_Aim of the task_
Would you retype exactly the lines below, starting with the one that has "This screenshot has height=861, width=1200." and going on through the one that has "Select the digit", with no pictures and nothing else?

╭─ Data supplied

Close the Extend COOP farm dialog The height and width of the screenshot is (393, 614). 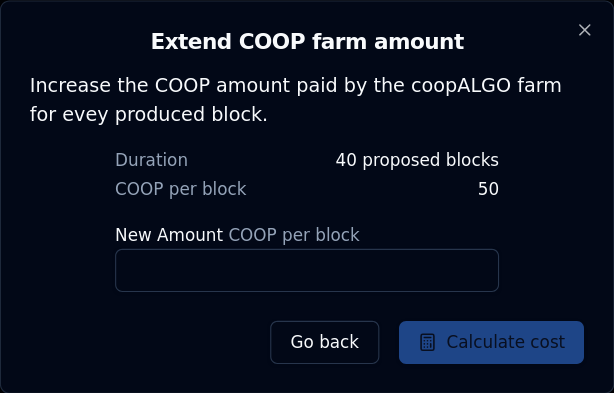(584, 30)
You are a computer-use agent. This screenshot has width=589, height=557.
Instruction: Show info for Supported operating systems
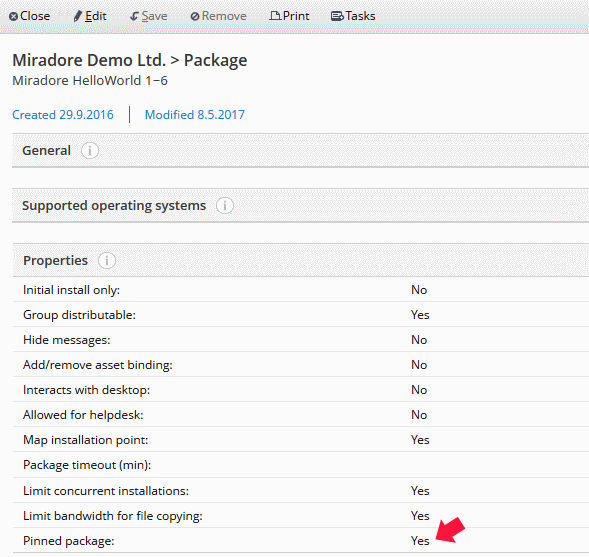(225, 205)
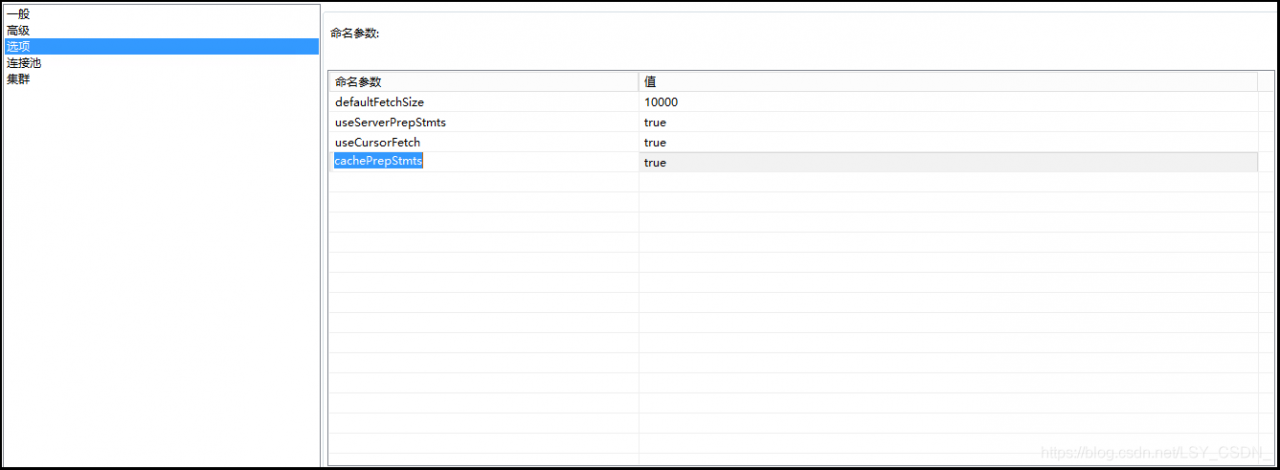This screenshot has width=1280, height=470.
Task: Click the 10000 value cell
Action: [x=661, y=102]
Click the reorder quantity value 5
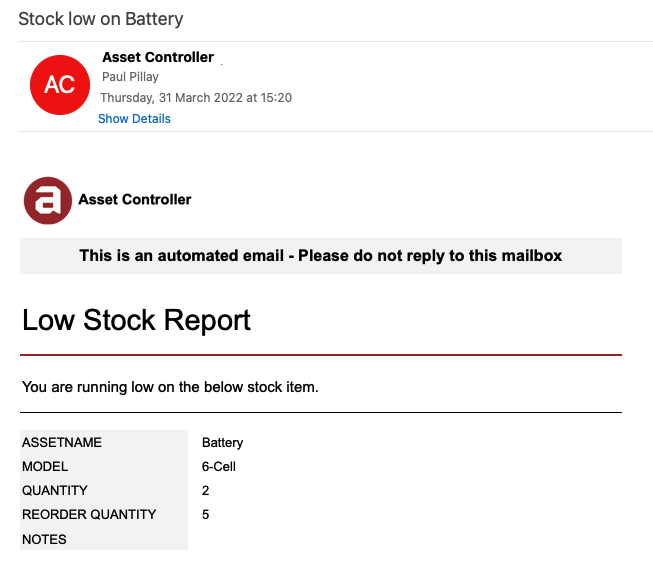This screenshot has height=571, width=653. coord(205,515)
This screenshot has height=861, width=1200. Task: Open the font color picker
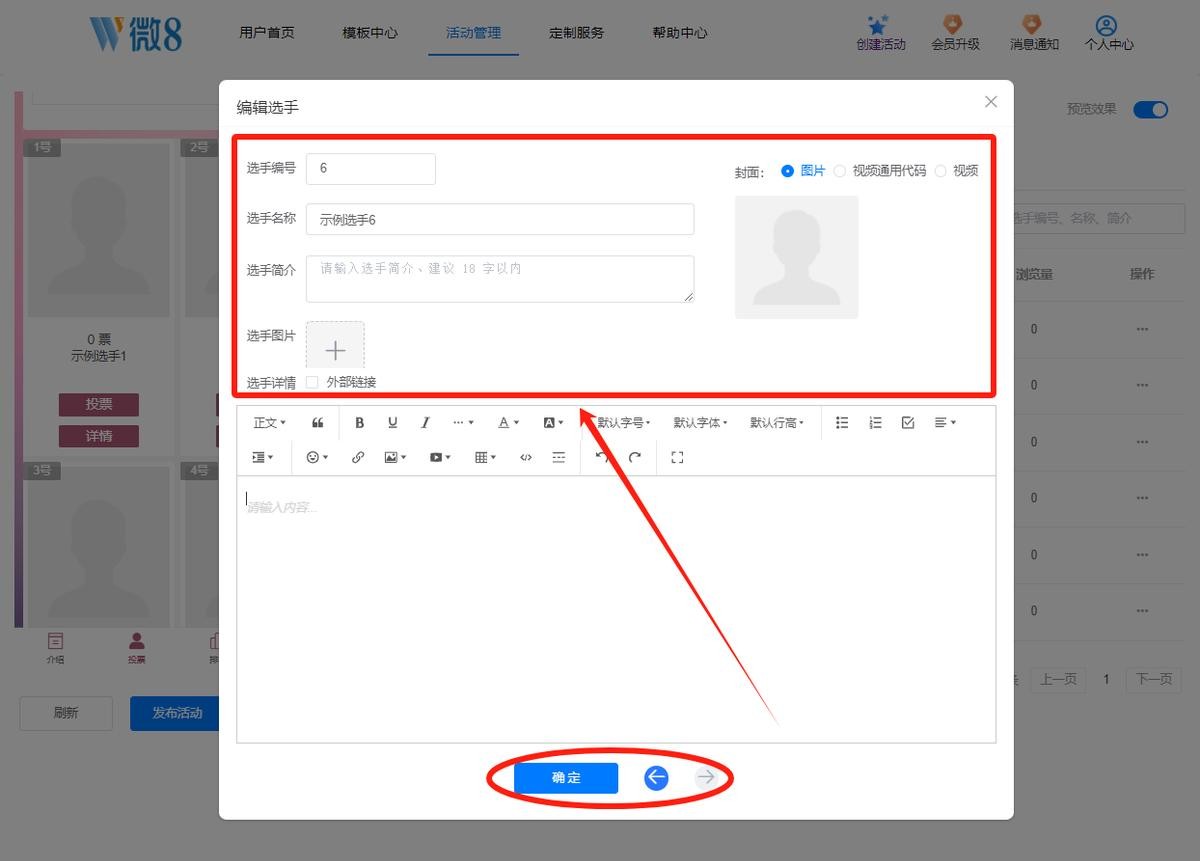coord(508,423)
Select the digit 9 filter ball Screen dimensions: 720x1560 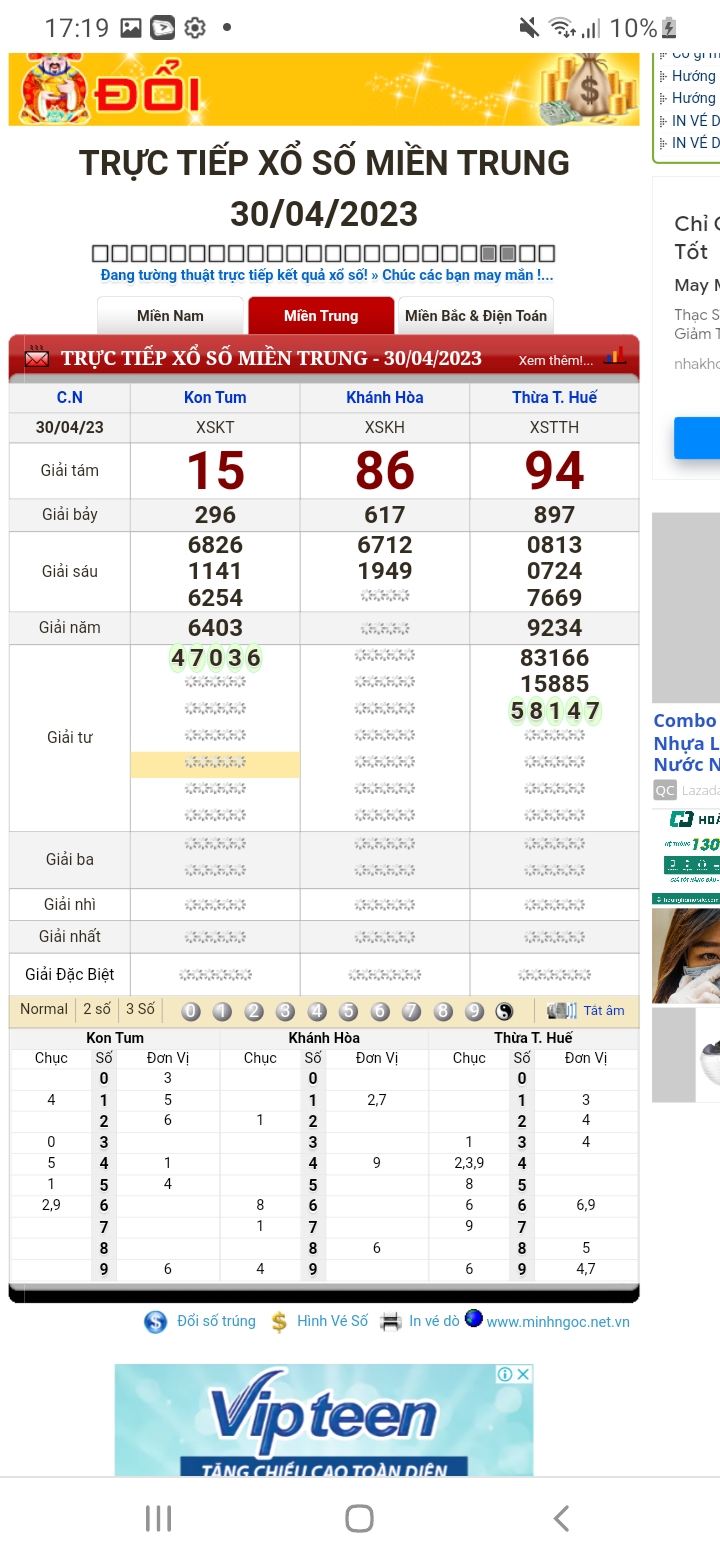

╰─
╭─ Data supplied

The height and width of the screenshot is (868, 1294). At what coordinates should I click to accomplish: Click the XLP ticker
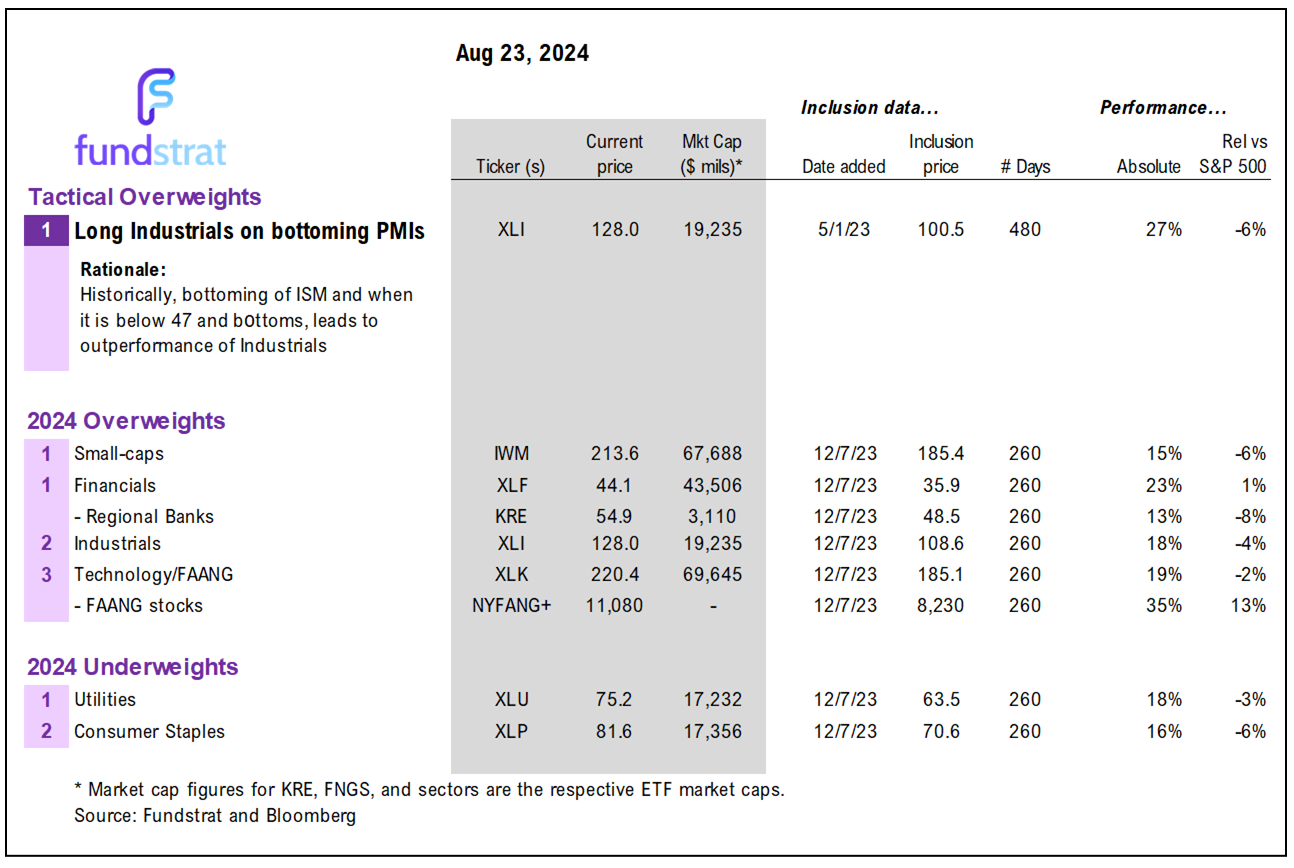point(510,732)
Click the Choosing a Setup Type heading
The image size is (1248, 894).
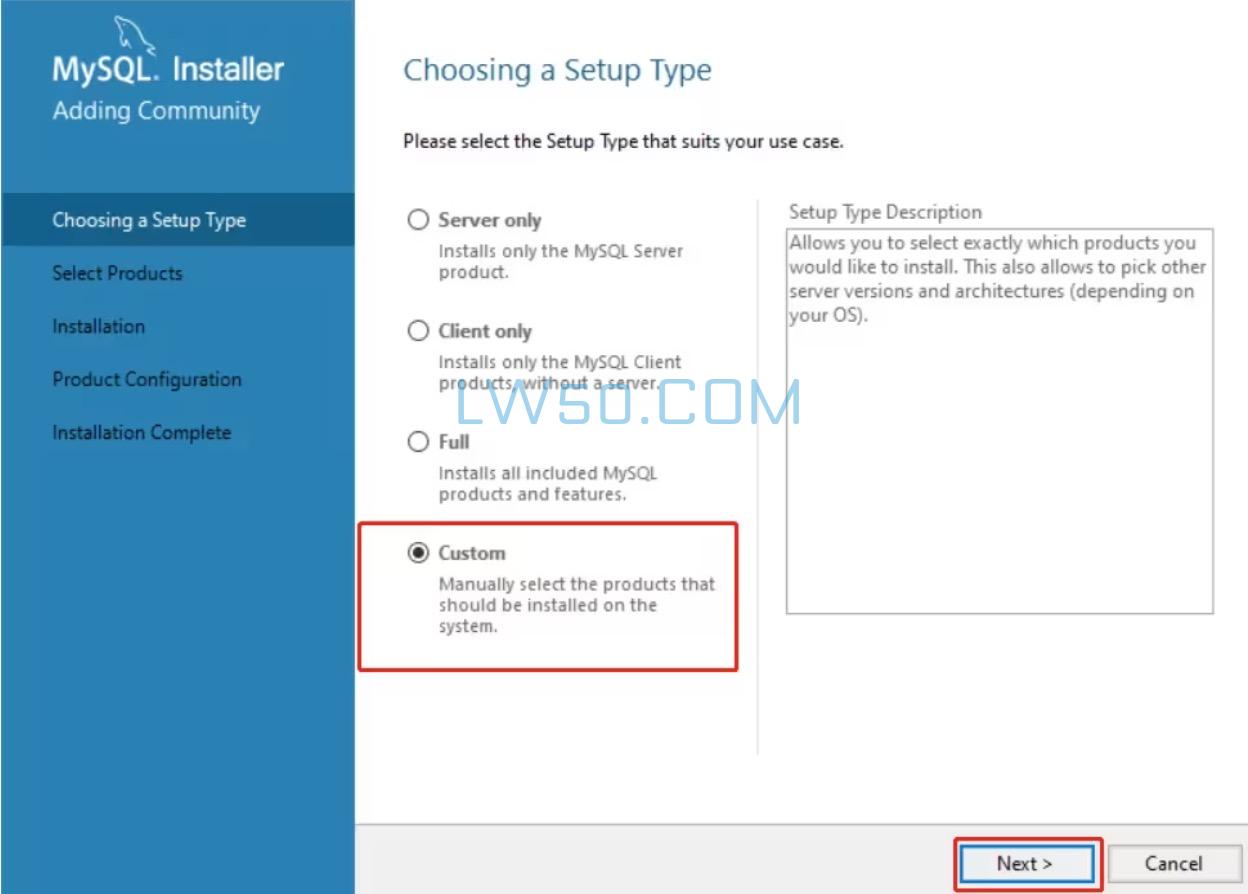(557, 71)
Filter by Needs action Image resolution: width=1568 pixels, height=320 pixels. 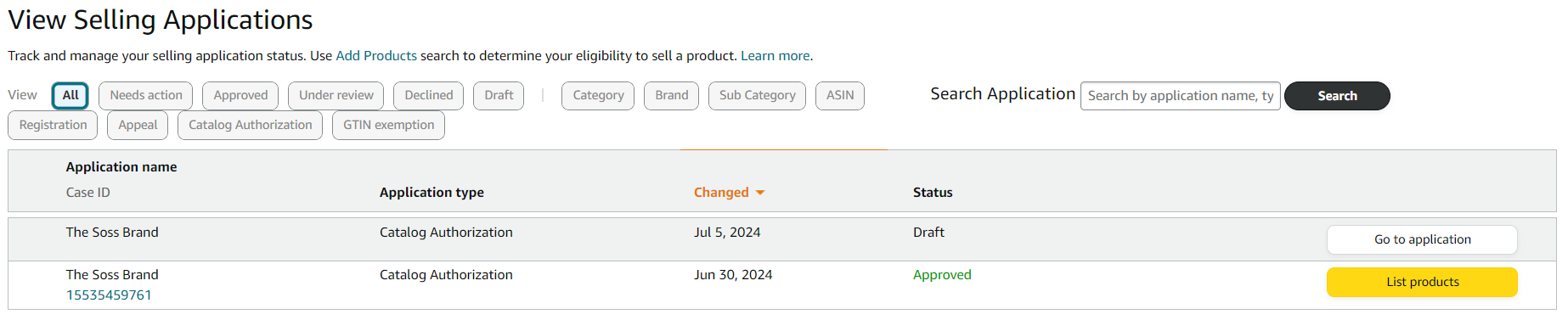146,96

╰─

_Response box_
This screenshot has height=861, width=1200. Task: Open the font color picker
coord(508,423)
Select the digit 9 filter ball Screen dimensions: 720x1560 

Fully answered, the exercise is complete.